Курбатов был немолод, сам себе считал тридцать пять годов, а на деле могло выйти и больше. Спросить было не у кого – он рано лишился родителей и был малолеткой привезен приходским священником из родной деревеньки под Ярославлем в Москву и отдан на обучение в Заиконоспасский монастырь. Его жена и маленькая дочь погибли во время морового поветрия, случившегося лет семь назад; с тех пор он жил вдовцом, иногда на месяц‑другой сходясь с какой‑нибудь из непотребных девок, что с бирюзовым колечком во рту приманивают на улицах мужиков на блуд. В посольство князя Потемкина его нарядили толмачом. Курбатов изрядно знал латынь (учился в латинской школе, открытой в Заиконоспасском монастыре Симеоном Полоцким) и порядком немецкий, поскольку по роду службы имел знакомцев в Кукуе10.

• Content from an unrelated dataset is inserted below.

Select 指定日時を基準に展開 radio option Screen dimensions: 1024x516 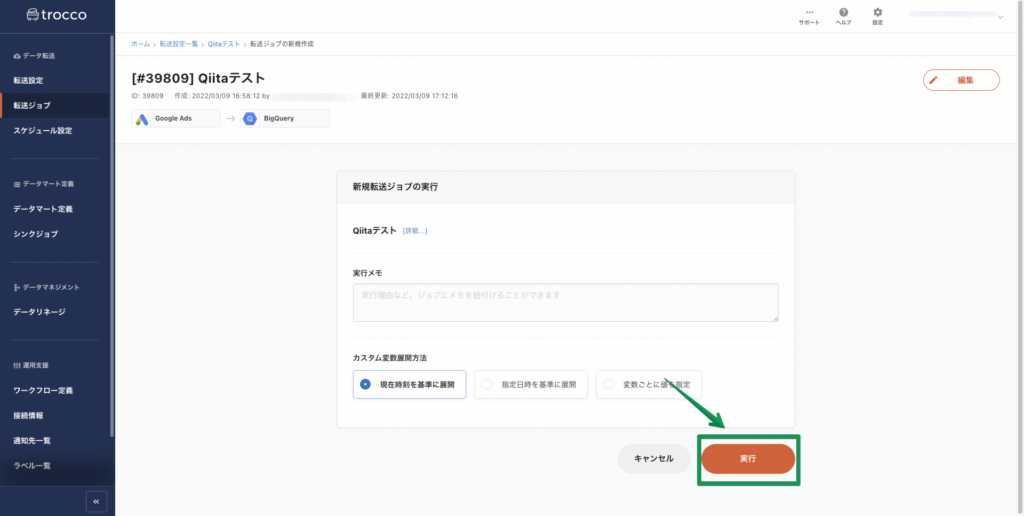pyautogui.click(x=488, y=384)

Предстоящее путешествие занимало все его мысли. Уезжать из Москвы ему было не жаль, хотя и немного боязно. В своем воображении он уже жил в тех далеких, притягательно‑страшных городах, о которых его кукуйские знакомые рассказывали столько удивительного. Курбатову страстно хотелось увидеть и ученого амстердамского слона, который играл знаменем, трубил по‑турски и палил из мушкета, и святой камень в городе Венеции, из которого Моисей воду источил, и хранящееся в тамошних церквях млеко Пресвятой Богородицы в склянице, и дивную зрительную трубу, в которую все звезды перечесть можно, и кельнский костел, где опочивают волхвы персидские, и бесстыжих жен заморских, выставляющих напоказ – прелесть бесовская! – свои непокрытые власы и сосцы голы, и башню на реке Рейне, в которой, сказывают, короля мыши съели, и многое, многое другое. Хотелось ему побывать в замке Шильон, чтобы посмотреть на место заточения Бонивара11, о котором со скорбным восхищением так часто рассказывал один швейцарский рейтар из Кукуя. Эта история почему‑то особенно волновала Курбатова, с удивлением узнавшего, что и у немецких еретиков есть свои почитаемые мученики. Рейтар в своем рассказе упомянул о впадине, вытоптанной ногами несчастного узника, принужденного годами ходить на цепи по одному месту. Эта впадина так и врезалась в память Курбатову – долго, долго стояла она у него перед глазами. Одно время он даже задумал писать вирши: «Злое заточение, или Плач Бонивара, на семь лет в замок Шильон заключенного». Начинались они так:
Зри, человече: в узы заключенный,
Влачу в темнице удел свой бренный,
Стар не по годам, ибо мои власы
Из черных стали седы в малые часы.
Тленна юна красота, недолго блистает,
В единый час темница ону истребляет.
Смирись же, человече, и во красном небе
Красота предвечная даруется тебе.
Дальше дело не сладилось, и «Плач» остался неоконченным; Курбатов думал завершить его, возвратясь в Москву.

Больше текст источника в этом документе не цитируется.